*** Opening Entries supplied ***
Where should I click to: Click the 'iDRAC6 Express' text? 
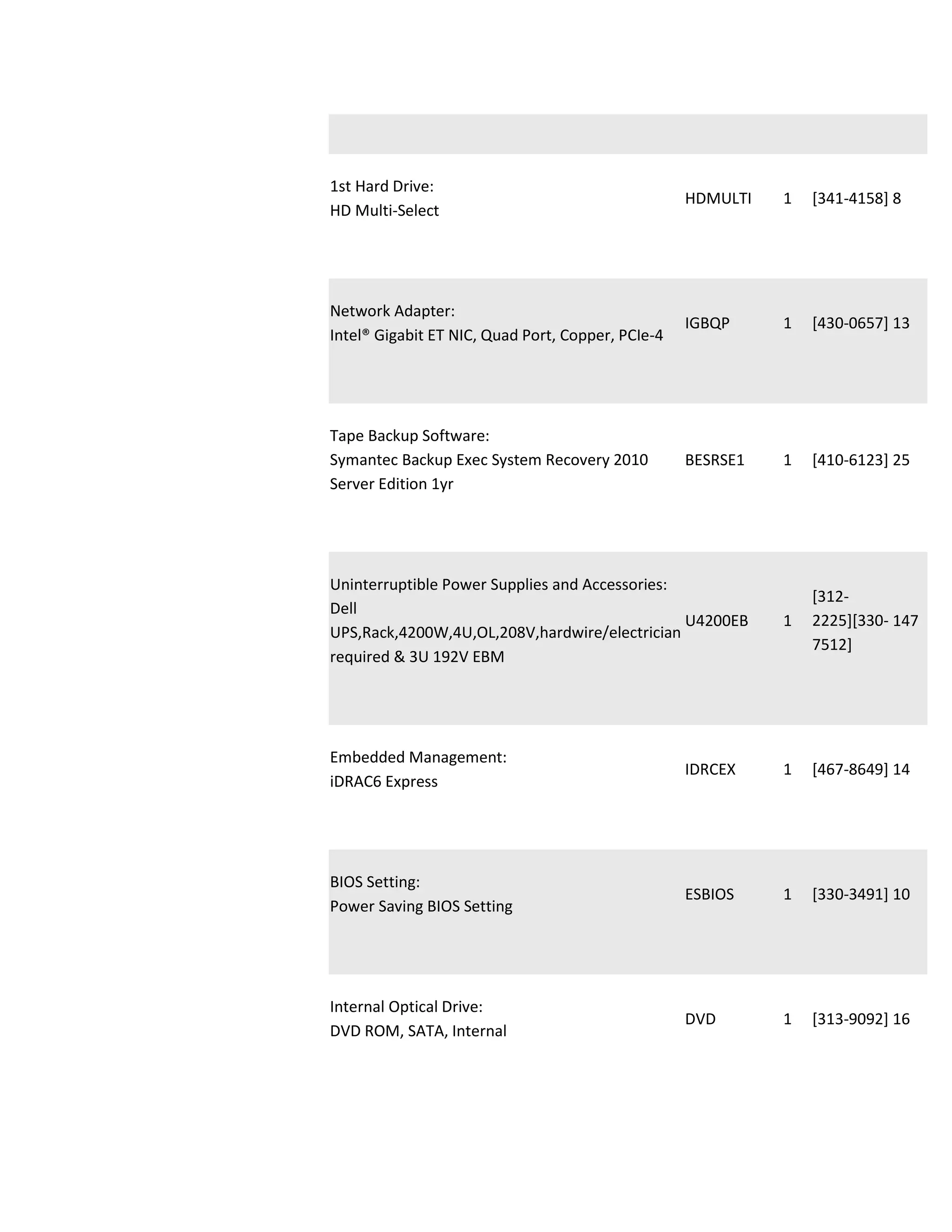(383, 782)
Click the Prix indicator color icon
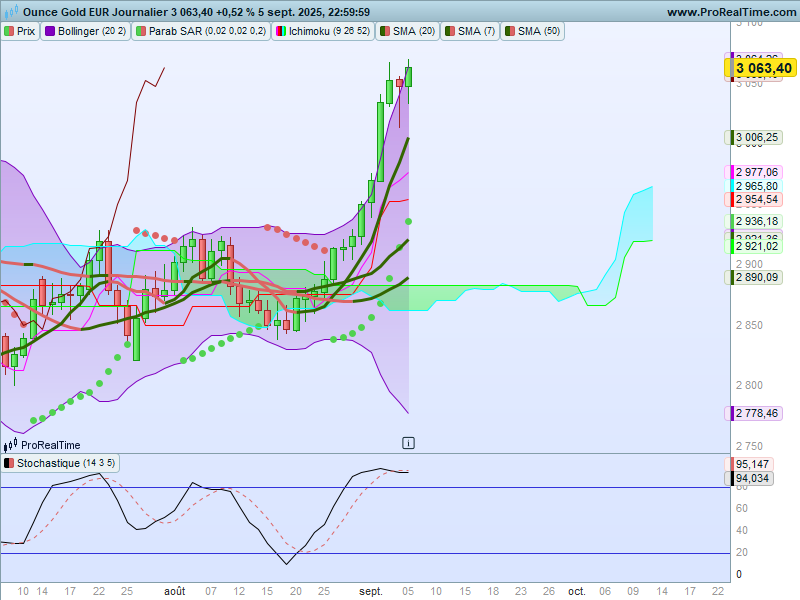The width and height of the screenshot is (800, 600). click(x=9, y=31)
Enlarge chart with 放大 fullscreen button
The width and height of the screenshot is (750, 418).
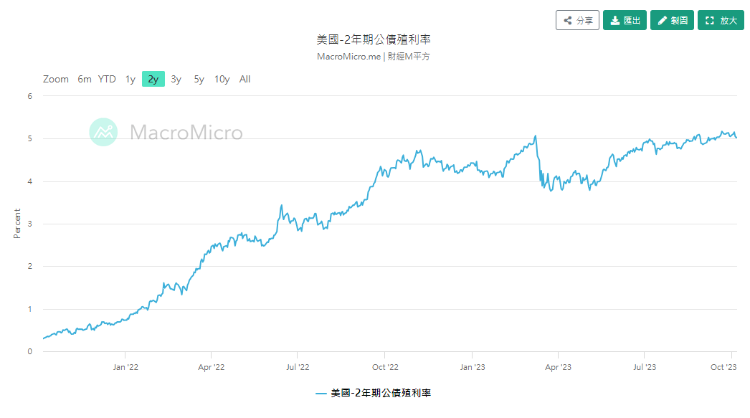[720, 20]
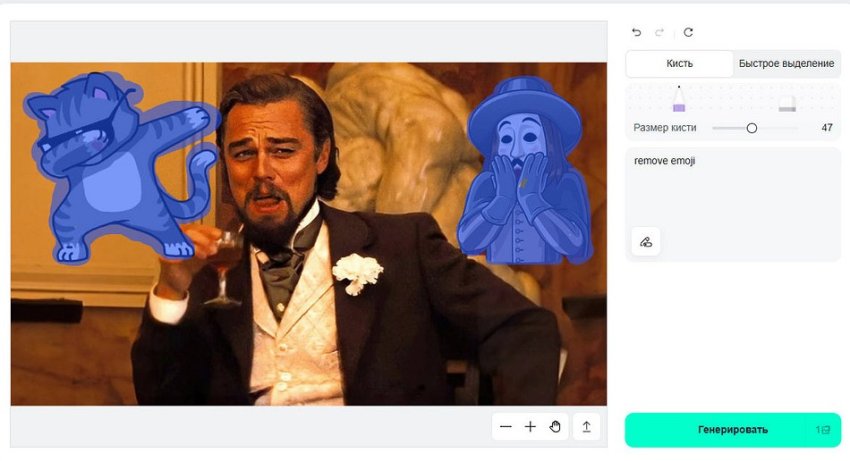
Task: Click the Размер кисти slider handle
Action: pos(752,128)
*** Closing Entries supplied ***
▸ **Problem requirements**
Write out exactly the lines from the one containing "The width and height of the screenshot is (750, 418)." to the last line of the records above, both included, and leave out any pictures.

▸ **Response for this exercise**
The width and height of the screenshot is (750, 418).
[720, 20]
Task: Click the Размер кисти slider handle
Action: pos(752,128)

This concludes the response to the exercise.